Dal castello si prosegue lungo Via Rampa dei Cappuccini fino al santuario di S. Maria della Neve. La chiesa si trova sul luogo dove, anticamente, vi era un santuario dedicato alla Madonna e dove, durante la pestilenza del 1637, la gente adorava un affresco della Madonna e gli abitanti del quartiere si incontravano per recitare il Rosario e cantare litanie. Ci sono tre altari in marmo e varie reliquie da ammirare nella chiesa, oltre a un’immagine della Madonna in una teca di vetro sopra l’altare maggiore.

Tornando su Via Mirolte e tornando sui propri passi, si giunge all’incrocio con Via della Pieve che porta alla Pieve di S. Andrea (La Chiesa Parrocchiale di Sant’Andrea). La tradizione vuole che la prima pietra fu posta dal vescovo di Brescia, San Vigilio (patrono di Iseo), che qui si rifugiò nel VI secolo per sfuggire ai barbari.

Il campanile romanico sul portale principale risale al XII secolo ed è un vero gioiello architettonico. Rivela le origini longobarde dei suoi lavoratori. Sul lato destro della facciata si trova il sarcofago gotico di Giacomo Oldofredi, probabilmente il fondatore di questa famiglia e signore di Iseo e Franciacorta, che fece costruire le mura di Iseo. Morì nel 1325 e l’iscrizione sulla lapide commemora le sue imprese.

La settecentesca Chiesa di S. Giovanni Battista (San Giovanni Battista) si trova di fronte alla chiesa parrocchiale. Sulla destra, dietro una casa del XVIII secolo, si trova la chiesa di S.Silvestro dei Disciplini (San Silvestro dei Flagellanti *) (XIII secolo).

Se prosegui lungo Via Pusterla e poi prendi il sentiero sulla sinistra che costeggia il torrente Curtelo, esci all’ospedale che ospita l’ex convento francescano. Dal lungolago a sinistra dell’ospedale si può ammirare, da sinistra a destra, il Corno di Predore che si tuffa nell’acqua, la piccola isola di S. Paolo (San Paolo), Montisola e la penisola di Montecolo. Monte Guglielmo (Monte William) svetta all’orizzonte, dominando l’estremità settentrionale del lago con i suoi 1948 metri.

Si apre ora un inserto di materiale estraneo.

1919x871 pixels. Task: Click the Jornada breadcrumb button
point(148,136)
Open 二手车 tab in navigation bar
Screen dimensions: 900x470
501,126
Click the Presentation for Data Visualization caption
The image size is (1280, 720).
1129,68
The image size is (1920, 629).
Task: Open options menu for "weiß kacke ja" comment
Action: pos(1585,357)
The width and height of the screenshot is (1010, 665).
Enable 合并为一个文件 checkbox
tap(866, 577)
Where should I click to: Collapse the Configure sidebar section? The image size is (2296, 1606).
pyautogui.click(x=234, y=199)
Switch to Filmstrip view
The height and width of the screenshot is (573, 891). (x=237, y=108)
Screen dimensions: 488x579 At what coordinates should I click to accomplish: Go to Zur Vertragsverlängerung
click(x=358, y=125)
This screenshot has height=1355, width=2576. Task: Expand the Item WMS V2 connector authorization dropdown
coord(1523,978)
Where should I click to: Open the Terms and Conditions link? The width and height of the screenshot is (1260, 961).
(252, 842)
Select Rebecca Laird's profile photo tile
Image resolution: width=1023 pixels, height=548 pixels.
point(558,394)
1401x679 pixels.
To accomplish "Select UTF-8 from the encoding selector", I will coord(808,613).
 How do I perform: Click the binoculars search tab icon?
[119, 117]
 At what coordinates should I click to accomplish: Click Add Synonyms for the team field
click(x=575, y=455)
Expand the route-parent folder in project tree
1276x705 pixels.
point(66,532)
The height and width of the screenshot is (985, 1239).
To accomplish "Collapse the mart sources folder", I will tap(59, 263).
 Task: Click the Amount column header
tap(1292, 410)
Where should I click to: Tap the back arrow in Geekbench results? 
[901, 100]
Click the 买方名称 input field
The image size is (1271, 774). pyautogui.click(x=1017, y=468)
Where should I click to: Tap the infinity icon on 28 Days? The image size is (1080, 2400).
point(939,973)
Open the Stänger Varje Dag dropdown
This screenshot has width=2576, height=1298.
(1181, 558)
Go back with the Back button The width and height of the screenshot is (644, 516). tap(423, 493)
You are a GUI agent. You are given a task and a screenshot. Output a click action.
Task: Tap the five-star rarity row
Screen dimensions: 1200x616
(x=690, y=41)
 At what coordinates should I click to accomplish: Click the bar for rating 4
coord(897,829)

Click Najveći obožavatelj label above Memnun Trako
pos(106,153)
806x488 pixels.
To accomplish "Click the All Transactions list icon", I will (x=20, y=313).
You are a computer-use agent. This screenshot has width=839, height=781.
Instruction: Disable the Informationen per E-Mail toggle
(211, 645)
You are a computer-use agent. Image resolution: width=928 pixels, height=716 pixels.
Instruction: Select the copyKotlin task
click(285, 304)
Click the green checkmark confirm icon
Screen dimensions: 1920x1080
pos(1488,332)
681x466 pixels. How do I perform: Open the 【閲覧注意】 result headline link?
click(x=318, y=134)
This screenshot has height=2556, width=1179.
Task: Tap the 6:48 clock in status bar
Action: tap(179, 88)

Ci vuole solo un momento per passeggiare lungo il lago fino al porto, porto Gabriele Rosa, dove si trova un busto dedicato a questo illustre storico e patriota di Iseo che scrisse una delle prime guide sul Lago d’Iseo nel 1874.

Seguendo la passerella che costeggia le acque del lago, si giunge alla vecchia filanda, ora una corte con negozi e caffetterie, e poi al rinnovato complesso della scuola secondaria.